» **Problem 1**: Condense the paragraph of the milling overview that begins "Although the mill was built" into a bulleted list that keeps its main facts.
------ Page excerpt ------
LM&E: Milling Overview

 

Corn Meal

     Although the mill was built to produce 70 barrels (1bbl weighed 196 lbs or 14 British stones) of flour a day, corn meal was also produced in a smaller amount. Corn was dumped into a hopper on the first floor and it emptied into a corn crusher in the basement. The corn crusher broke the kernels into smaller pieces that emptied into the foot of an elevator. It carried the crushed corn back up to the first floor where it emptied into a three roll -2 break roller mill. The top and middle roller would break the corn into coarse pieces, then be ground into finer pieces by the middle and lower rollers to produce cornmeal.

 

Flour

     The process of converting a bucket of wheat to a sack of flour involves a number of steps, and there is a machine for each step. Since materials were fed into the tops of the machines and came out at the bottom, there had to be a way to get the materials from the bottom of one machine to the top of the next machine in the process. The usual way to do that was to have a mill building with three (or four) floors with the roller mills, the heaviest machines, on the first floor. Elevators would move grain from the roller mills to the second and third floors where other machines would clean and sift the material. Chutes from each machine directed the material down to the next machine in the process or to an elevator that would bring the material up to the next machine.

 

Mill Infrastructure

Power: At the Lewisburg Milling & Electric Company, the machines were powered by an 80 HP steam engine with steam produced by a coal-fired boiler with a 50' brick chimney. The chimney was located in the vicinity of the stairs that come down by the driveway and the boiler was behind the log building. The boiler would have burned around a ton of coal a day and water for the boiler would have come from the Andrew Lewis spring across the street.

     A large belt went from the steam engine near the corner of the Clingman Center porch, through an opening in the foundation wall near where the door under the deck is now located, and around a pulley on the basement line shaft. The size of a pulley was determined by the speed of the line shaft and the speed required by the machines. For instance, the roller mill rpm was much higher than the line shaft while the elevators ran at a much lower rpm. The roller mills were located directly above the basement line shaft and required far more power than the machines on the upper floors. Power for line shafts on the upper floors was transmitted by a vertical shaft connected to line shafts on each floor with bevel gears.
------
» **Problem 2**: Express the records from the line with "Click the eventfinity wordmark text" to the line with "click(727, 213)" as a Markdown table with the columns No. and Line, numbering each row and leaving out blank lines.
------ Data supplied ------
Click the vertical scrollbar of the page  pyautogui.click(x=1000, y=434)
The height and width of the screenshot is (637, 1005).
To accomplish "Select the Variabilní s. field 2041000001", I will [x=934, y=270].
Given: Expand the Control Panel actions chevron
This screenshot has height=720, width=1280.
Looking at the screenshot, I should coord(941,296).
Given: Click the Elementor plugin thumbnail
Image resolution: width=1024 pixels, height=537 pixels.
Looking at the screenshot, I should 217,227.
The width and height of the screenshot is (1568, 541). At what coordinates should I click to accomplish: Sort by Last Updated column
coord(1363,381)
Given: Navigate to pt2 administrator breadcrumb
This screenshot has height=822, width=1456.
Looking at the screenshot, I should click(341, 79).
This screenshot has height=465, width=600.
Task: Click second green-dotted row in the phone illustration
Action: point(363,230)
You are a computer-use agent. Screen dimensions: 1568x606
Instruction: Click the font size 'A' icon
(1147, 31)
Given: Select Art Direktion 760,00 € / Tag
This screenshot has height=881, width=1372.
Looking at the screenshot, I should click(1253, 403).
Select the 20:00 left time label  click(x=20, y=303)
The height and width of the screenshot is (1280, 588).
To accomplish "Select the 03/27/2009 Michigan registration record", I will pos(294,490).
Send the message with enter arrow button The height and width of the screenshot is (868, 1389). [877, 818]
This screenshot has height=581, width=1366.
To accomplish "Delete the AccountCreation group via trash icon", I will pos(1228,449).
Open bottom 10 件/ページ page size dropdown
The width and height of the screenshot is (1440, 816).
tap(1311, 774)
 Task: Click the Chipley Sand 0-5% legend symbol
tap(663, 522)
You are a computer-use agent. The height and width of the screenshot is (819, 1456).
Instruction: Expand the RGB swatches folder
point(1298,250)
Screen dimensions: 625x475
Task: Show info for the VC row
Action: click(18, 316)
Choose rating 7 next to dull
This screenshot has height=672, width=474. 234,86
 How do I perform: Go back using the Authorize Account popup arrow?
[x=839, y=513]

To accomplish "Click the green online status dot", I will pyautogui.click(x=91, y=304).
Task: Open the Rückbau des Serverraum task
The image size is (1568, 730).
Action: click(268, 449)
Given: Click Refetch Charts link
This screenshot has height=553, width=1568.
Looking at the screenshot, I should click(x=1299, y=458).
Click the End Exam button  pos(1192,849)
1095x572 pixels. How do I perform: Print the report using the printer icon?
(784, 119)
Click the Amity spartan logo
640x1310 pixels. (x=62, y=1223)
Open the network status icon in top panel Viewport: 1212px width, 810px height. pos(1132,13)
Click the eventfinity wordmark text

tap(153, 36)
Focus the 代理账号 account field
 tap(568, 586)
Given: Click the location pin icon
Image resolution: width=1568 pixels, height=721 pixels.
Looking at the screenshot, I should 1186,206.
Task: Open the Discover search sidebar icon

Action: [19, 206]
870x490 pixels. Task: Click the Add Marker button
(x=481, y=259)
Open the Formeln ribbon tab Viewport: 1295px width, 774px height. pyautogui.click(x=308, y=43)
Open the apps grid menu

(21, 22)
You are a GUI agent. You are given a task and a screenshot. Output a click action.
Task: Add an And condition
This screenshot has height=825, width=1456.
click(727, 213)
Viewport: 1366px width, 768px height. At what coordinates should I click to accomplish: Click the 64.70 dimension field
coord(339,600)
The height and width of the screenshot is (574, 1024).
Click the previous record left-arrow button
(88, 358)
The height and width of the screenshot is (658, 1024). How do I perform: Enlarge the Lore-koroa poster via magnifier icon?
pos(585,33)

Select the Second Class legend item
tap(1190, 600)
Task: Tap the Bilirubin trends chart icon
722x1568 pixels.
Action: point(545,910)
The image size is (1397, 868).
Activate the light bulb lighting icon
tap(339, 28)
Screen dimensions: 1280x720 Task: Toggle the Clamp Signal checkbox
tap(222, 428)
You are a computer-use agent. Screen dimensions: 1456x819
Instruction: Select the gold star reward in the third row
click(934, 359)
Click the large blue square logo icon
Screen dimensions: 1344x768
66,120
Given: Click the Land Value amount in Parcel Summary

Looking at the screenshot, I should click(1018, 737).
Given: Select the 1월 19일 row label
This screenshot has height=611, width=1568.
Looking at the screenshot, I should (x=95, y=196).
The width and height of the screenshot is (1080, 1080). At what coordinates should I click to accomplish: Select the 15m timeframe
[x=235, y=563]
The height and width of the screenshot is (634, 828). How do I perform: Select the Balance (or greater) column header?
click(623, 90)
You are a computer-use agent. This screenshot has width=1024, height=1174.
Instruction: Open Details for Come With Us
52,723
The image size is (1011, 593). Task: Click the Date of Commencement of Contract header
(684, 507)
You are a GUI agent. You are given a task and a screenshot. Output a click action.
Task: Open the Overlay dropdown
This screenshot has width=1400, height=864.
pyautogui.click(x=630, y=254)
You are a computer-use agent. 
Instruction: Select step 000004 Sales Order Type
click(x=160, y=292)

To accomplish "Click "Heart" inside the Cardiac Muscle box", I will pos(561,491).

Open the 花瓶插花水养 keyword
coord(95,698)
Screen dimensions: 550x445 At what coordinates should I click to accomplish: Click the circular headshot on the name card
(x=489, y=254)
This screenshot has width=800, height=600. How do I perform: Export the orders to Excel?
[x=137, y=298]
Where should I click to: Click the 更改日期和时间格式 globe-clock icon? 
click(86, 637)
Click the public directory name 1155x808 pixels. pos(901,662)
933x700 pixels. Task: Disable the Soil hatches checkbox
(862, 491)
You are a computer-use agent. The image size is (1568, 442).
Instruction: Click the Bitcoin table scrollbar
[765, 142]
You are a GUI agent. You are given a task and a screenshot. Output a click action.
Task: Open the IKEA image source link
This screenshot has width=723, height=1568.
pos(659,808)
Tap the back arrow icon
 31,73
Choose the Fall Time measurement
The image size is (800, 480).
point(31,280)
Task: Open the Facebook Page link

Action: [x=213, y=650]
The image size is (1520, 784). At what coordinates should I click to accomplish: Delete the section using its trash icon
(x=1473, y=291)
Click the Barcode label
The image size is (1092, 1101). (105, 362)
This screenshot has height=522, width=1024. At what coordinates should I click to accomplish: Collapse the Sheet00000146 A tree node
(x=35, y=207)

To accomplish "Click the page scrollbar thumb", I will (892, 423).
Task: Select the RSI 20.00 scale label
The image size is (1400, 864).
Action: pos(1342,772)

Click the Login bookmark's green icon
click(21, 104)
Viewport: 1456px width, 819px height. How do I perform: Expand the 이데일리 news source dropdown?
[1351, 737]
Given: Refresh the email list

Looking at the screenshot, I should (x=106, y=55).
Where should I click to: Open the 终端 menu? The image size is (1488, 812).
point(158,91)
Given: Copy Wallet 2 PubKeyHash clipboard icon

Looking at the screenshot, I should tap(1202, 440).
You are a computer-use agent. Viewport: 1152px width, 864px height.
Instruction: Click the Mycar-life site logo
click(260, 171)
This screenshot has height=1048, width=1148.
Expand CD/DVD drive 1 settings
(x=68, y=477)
------
» **Correct output 1**:
- The mill was built to produce 70 barrels of flour a day (1 bbl weighed 196 lbs, or 14 British stones), but it also produced a smaller amount of corn meal.
- Corn was dumped into a hopper on the first floor, which emptied into a corn crusher in the basement.
- The crusher broke the kernels into smaller pieces, which emptied into the foot of an elevator.
- The elevator carried the crushed corn back up to a roller mill with three rolls on the first floor.
- The top and middle rollers broke the corn into coarse pieces, and the middle and lower rollers then ground those pieces finer to produce cornmeal.

» **Correct output 2**:
| No. | Line |
|---|---|
| 1 | Click the eventfinity wordmark text |
| 2 | tap(153, 36) |
| 3 | Focus the 代理账号 account field |
| 4 |  tap(568, 586) |
| 5 | Given: Click the location pin icon |
| 6 | Image resolution: width=1568 pixels, height=721 pixels. |
| 7 | Looking at the screenshot, I should 1186,206. |
| 8 | Task: Open the Discover search sidebar icon |
| 9 | Action: [19, 206] |
| 10 | 870x490 pixels. Task: Click the Add Marker button |
| 11 | (x=481, y=259) |
| 12 | Open the Formeln ribbon tab Viewport: 1295px width, 774px height. pyautogui.click(x=308, y=43) |
| 13 | Open the apps grid menu |
| 14 | (21, 22) |
| 15 | You are a GUI agent. You are given a task and a screenshot. Output a click action. |
| 16 | Task: Add an And condition |
| 17 | This screenshot has height=825, width=1456. |
| 18 | click(727, 213) |